— Requisitos do exercício —
**A)** Segundo o excerto sobre metrologia, em que ano a Convenção do Metro criou a base para um sistema de medição coerente e universal?
**B)** Retome o excerto sobre metrologia logo a seguir à última frase apresentada.

— Excerto selecionado —
·····

Parando para pensar, e para confiar no rigor do que nos rodeia, tudo carece de medição: o relógio no pulso, o café no saco, o trajeto da viagem de táxi, os medicamentos para as dores de cabeça. Durante séculos, o mundo procurou uniformizar pesos e medidas, mas só em 1875 é que a Convenção do Metro criaria a base para um sistema de medição coerente e universal, o Bureau International des Poids et Mesures. O Serviço de Aferições em Portugal seria decretado cinco anos mais tarde. Mais de 160 anos depois, a metrologia continua um segredo partilhado por poucos, mas adquirido por todos.

Os aferidores do Serviço Municipal de Metrologia calcorreiam as ruas da cidade todos os dias a arrastar uma mala preta carregada de pesos. Entram em pastelarias, mercados, ourivesarias, armazéns de produtos químicos, restaurantes, talhos, “em todo o lado onde exista equipamentos de pesagem, nós lá estamos para fazer a verificação, para ver se estão a pesar corretamente”, garante Adão Rogério.

·····

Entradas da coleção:
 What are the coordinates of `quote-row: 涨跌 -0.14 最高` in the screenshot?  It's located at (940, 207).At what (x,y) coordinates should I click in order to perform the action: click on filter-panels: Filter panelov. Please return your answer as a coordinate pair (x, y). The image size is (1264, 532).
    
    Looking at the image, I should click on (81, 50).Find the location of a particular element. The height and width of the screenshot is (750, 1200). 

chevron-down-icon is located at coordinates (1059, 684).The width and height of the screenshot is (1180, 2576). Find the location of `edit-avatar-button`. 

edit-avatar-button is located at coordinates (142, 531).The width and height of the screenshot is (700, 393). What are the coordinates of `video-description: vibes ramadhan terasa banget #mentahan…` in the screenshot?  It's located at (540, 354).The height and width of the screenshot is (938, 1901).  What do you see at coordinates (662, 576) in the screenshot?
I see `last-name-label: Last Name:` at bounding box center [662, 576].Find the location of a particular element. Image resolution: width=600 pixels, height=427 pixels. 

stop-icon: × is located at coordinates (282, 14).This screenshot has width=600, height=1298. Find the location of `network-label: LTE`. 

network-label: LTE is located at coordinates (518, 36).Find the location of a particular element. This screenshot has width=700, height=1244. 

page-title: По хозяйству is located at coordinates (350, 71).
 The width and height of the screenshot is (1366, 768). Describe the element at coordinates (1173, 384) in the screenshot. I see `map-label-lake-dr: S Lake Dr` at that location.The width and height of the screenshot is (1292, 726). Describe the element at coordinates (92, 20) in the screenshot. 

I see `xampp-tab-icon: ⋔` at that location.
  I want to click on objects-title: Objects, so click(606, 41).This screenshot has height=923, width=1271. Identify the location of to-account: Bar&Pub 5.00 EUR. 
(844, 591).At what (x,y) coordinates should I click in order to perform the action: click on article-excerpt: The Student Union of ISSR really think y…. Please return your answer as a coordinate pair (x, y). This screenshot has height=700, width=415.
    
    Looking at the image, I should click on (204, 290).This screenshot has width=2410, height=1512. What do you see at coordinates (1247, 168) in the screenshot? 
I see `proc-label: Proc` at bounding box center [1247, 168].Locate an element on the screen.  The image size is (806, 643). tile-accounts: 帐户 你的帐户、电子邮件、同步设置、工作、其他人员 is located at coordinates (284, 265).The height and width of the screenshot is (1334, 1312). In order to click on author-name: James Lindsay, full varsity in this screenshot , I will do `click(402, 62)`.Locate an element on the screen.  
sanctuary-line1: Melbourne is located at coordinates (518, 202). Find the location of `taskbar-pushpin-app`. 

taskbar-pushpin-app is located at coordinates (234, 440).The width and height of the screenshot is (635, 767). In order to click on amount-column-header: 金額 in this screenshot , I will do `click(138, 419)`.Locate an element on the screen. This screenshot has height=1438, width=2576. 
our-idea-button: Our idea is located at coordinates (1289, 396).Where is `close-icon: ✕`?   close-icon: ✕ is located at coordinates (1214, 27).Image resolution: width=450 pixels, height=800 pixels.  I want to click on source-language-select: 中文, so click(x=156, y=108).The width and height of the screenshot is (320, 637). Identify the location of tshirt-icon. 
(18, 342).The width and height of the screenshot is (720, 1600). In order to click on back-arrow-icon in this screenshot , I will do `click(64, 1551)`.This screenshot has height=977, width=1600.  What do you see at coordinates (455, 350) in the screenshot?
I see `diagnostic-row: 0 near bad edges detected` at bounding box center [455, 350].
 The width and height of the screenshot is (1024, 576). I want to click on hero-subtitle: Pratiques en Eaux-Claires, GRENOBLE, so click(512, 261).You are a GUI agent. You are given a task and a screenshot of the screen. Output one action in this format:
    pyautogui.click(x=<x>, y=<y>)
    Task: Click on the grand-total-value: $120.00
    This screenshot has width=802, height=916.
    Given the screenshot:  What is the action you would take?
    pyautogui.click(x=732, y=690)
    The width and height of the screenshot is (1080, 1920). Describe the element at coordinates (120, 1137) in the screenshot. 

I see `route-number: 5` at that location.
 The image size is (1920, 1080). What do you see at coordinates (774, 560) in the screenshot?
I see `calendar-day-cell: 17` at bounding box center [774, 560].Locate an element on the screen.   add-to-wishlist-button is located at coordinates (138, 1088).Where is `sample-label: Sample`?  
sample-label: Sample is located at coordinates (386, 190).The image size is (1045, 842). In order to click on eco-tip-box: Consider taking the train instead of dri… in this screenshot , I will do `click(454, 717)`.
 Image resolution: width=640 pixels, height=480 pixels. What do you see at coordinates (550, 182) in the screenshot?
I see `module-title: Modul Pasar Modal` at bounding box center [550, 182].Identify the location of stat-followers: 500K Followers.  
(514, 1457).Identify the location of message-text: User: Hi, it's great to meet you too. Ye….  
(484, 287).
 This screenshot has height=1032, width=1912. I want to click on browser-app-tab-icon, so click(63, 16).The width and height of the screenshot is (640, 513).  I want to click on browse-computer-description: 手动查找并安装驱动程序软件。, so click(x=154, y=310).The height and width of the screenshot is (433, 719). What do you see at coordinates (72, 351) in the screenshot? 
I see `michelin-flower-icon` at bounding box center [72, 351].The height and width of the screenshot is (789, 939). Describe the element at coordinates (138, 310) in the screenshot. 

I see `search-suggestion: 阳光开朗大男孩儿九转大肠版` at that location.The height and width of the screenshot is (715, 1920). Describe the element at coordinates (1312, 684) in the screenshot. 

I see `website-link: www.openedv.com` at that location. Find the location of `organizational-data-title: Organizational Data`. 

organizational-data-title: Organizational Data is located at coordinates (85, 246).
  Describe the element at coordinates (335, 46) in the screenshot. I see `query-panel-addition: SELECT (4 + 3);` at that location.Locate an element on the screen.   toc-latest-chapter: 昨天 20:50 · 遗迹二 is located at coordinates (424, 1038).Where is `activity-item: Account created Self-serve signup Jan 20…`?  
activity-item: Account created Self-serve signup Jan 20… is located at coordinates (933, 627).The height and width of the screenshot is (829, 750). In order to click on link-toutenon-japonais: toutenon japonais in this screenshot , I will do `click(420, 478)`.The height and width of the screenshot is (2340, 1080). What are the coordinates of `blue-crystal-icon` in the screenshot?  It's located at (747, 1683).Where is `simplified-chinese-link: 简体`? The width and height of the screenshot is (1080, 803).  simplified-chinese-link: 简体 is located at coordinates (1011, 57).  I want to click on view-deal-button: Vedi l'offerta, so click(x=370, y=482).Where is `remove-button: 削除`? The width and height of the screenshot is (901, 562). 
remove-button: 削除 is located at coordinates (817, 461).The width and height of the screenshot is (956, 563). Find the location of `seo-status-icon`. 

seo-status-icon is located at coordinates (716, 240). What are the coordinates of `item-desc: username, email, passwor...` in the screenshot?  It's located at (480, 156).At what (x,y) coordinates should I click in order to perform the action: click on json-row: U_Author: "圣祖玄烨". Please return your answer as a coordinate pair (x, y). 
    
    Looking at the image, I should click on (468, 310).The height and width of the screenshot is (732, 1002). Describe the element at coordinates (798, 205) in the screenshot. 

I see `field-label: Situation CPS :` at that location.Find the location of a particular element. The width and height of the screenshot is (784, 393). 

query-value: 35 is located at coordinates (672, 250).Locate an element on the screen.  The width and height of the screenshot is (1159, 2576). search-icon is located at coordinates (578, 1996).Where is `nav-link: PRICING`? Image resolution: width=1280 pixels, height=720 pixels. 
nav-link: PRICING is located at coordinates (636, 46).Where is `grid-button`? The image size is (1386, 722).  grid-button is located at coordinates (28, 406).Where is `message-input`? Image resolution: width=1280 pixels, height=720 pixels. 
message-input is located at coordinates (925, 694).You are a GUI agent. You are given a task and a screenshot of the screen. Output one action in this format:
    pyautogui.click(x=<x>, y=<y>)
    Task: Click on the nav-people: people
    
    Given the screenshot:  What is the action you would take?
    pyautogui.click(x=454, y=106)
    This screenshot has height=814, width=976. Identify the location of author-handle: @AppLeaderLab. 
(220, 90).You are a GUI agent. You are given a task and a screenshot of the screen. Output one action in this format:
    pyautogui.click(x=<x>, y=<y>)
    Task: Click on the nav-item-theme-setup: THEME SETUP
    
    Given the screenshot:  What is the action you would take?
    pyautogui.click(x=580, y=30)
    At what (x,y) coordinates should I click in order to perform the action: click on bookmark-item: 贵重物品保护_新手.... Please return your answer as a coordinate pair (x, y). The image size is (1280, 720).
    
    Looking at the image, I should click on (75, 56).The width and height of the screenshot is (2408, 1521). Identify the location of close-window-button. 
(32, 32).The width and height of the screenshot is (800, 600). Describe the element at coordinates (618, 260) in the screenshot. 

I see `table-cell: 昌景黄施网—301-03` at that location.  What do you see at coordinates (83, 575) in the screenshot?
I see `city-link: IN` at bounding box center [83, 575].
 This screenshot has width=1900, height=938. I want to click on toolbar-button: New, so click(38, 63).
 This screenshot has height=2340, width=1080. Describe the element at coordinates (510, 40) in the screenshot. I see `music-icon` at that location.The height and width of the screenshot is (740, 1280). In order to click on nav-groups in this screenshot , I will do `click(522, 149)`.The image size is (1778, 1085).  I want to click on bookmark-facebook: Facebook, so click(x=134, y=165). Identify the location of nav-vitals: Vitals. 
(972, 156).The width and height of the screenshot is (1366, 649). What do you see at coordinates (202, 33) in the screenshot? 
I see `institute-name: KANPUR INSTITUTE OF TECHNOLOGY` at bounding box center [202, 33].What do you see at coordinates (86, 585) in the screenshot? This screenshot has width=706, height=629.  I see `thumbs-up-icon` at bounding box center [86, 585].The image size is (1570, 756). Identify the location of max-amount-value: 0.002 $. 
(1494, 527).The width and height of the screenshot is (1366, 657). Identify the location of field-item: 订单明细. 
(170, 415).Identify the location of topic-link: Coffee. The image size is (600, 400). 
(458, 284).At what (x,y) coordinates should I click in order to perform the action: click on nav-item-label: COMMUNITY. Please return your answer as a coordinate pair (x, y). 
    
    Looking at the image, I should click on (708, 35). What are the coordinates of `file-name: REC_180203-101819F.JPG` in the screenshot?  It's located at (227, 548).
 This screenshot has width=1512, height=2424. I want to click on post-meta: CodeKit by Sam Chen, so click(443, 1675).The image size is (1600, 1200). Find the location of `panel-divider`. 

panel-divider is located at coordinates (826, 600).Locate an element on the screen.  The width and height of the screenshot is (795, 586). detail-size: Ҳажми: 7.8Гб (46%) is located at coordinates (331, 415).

·····

— Respostas às tarefas —
**A)** Em 1875.

**B)**
É aferidor – ou técnico de metrologia – há 45 anos e, por isso, acompanhou uma parte significativa da evolução desta ciência, “dos métodos de trabalho”. Se dantes tudo era analógico, a verdade é que não foi o digital que veio trazer o rigor ao seu trabalho. “Rigoroso tem que ser sempre. Seja analógico ou digital, a pesagem tem é que estar correta”, afirma.

No Porto, sem dar nas vistas, mas trabalhando no mais essencial das transações por meio de pesagem – a confiança e o rigor – os aferidores percorrem mais de dois mil espaços ao longo de todo o ano. Para este veterano da metrologia, “o trabalho nos laboratórios onde são feitos os medicamentos é o mais difícil, o mais minucioso”. “São equipamentos com outra sensibilidade e onde ainda entra o fator saúde”, partilha Adão Rogério.

E, afinal, as pessoas sabem o que faz um metrologista? Adão Rogério assume que pesam pouco os que sabem, que “ainda há muita gente que, de facto, desconhece”. “Antes falava-se em aferições” e, portanto, “ainda há quem se lembre do aferidor ir de burro com os pesos para as aldeias”, conta. Ainda que “a malta nova” possa não ter esta imagem, ou menos sensibilidade para esta arte, Adão Rogério sublinha que “têm sensibilidade para a qualidade e sabem que na qualidade está implícita a pesagem”.

E, se o consumidor confia, é porque do outro lado do balcão a confiança se constrói. “Os comerciantes sabem muito bem o que é a metrologia, sabem que nós fazemos falta”, acredita o aferidor municipal.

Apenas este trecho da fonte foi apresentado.